Why This Book?#
Reinforcement learning often captures headlines with impressive breakthroughs: AlphaGo defeating world champions, agents mastering Atari, chatbots engaging millions in conversation. Yet compared to other branches of machine learning—especially supervised learning, which has become routine in industry and research—RL has not yet achieved the same widespread adoption in everyday decision-making and operations.
For perspective, consider supervised learning. Standardized tools like scikit-learn, TensorFlow, or PyTorch have made it straightforward for data scientists to integrate classification and regression models into production workflows. In medicine, hundreds of FDA-approved devices now incorporate supervised machine learning. Randomized controlled trials regularly evaluate diagnostic and predictive models built with supervised learning techniques.
By contrast, reinforcement learning’s adoption is still in earlier stages. Among more than a thousand FDA-cleared AI-enabled medical devices as of 2025, none explicitly reference reinforcement learning in their public summaries [52]. A recent Lancet Digital Health review of 86 clinical trials involving AI identified only two studies that tested RL-based decision rules [30]. Most AI solutions in healthcare remain supervised learning models trained on labeled datasets.
Outside healthcare, promising results exist, but scale remains modest. In building automation, a 2025 survey identified many field demonstrations of reinforcement learning and Model Predictive Control (MPC) for HVAC control. Yet, fewer than a third met basic methodological criteria. Among reliable studies, average cost reductions were around 13–16% [7]. This is encouraging, yet still short of broad, industry-wide adoption.

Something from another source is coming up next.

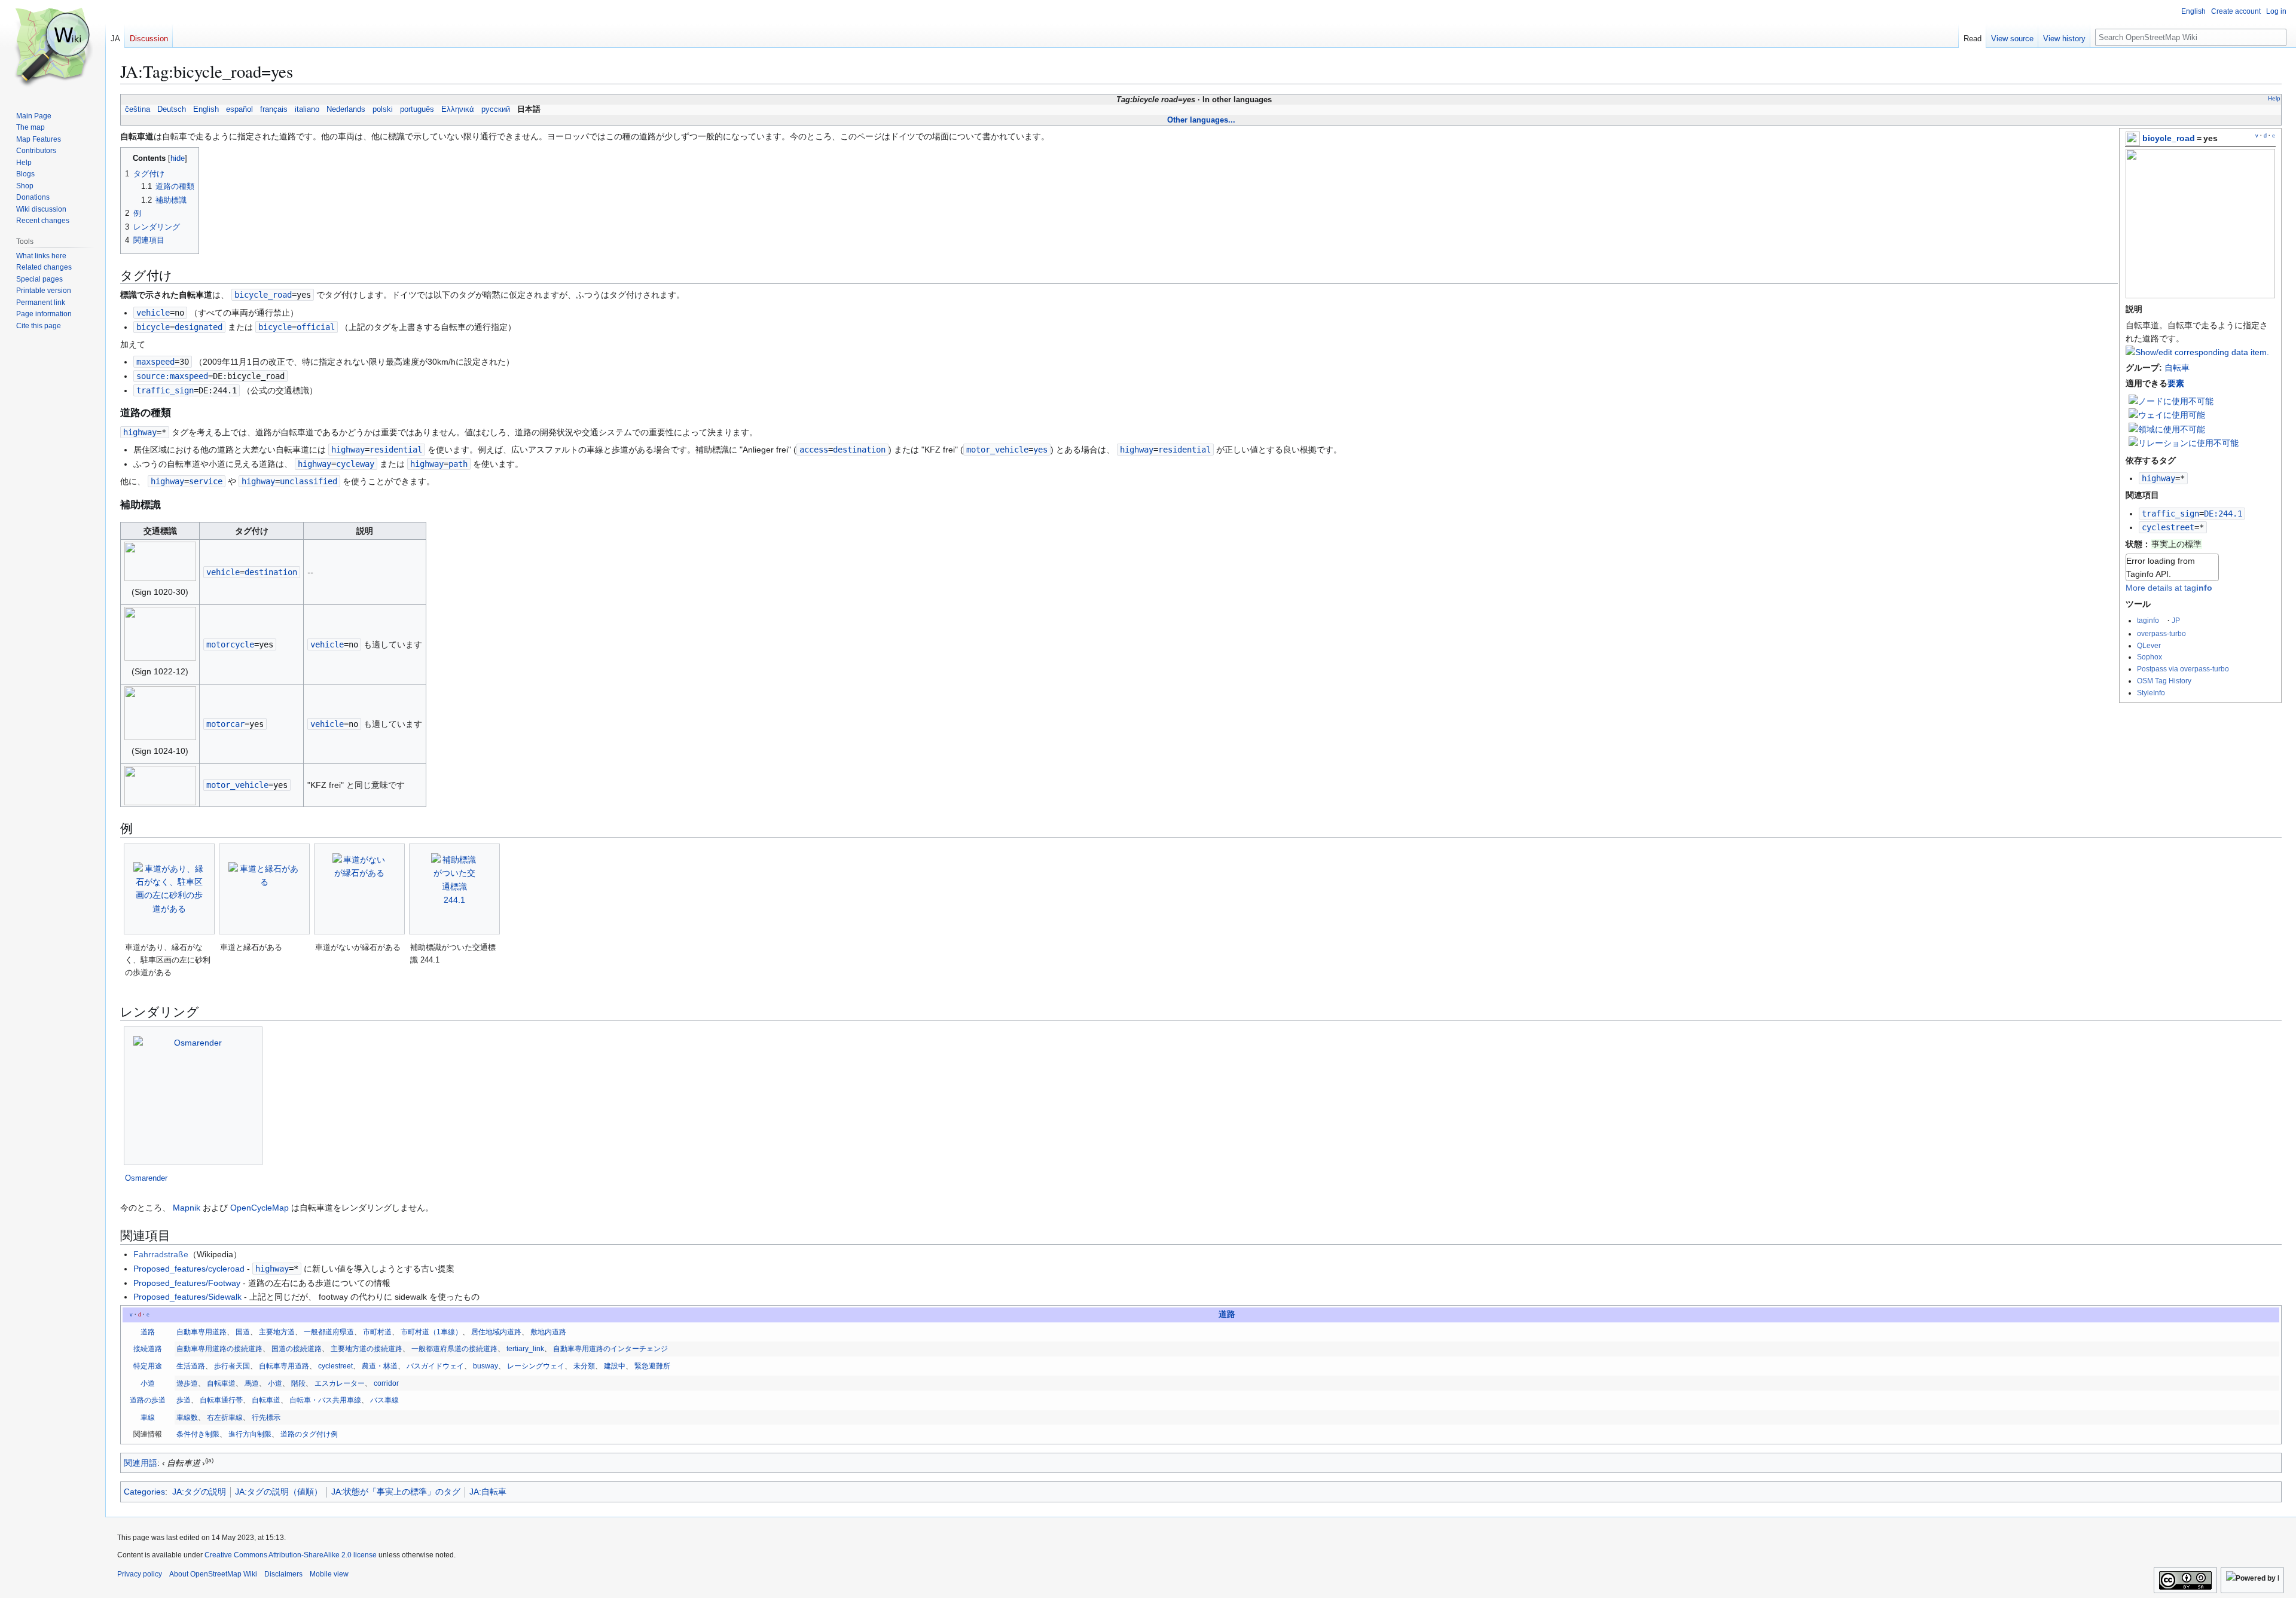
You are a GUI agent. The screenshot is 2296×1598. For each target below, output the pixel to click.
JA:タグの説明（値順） (278, 1491)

Even in high-profile reinforcement learning deployments, adoption at scale is sometimes uncertain or difficult to confirm. Google DeepMind famously reported significant cooling-energy reductions in data centers using RL back in 2018 [13]. However, more recent public confirmation of widespread autonomous use has been lacking. Meta, in a 2024 engineering blog, provided clear evidence that an RL-based airflow controller was achieving meaningful reductions in energy and water usage, and stated that broader deployment was underway, though specifics on scale were not disclosed [51].
Nevertheless, notable successes continue to emerge. Uber has successfully integrated reinforcement learning into its ride-matching system, with measurable improvements across hundreds of cities [53]. ANYbotics has commercially deployed quadruped robots whose locomotion policies, trained entirely via RL in simulation, now reliably perform complex industrial inspections [50].
These examples illustrate genuine progress. Yet it is clear reinforcement learning has not yet reached the “plug-and-play” status enjoyed by supervised learning. This is largely due to fundamental differences in problem structure. Supervised learning tasks typically involve clearly defined inputs, outputs, and objective metrics. Reinforcement learning, by contrast, requires explicit problem formulation, exploration, interactive data collection, and a nuanced understanding of the environment’s structure.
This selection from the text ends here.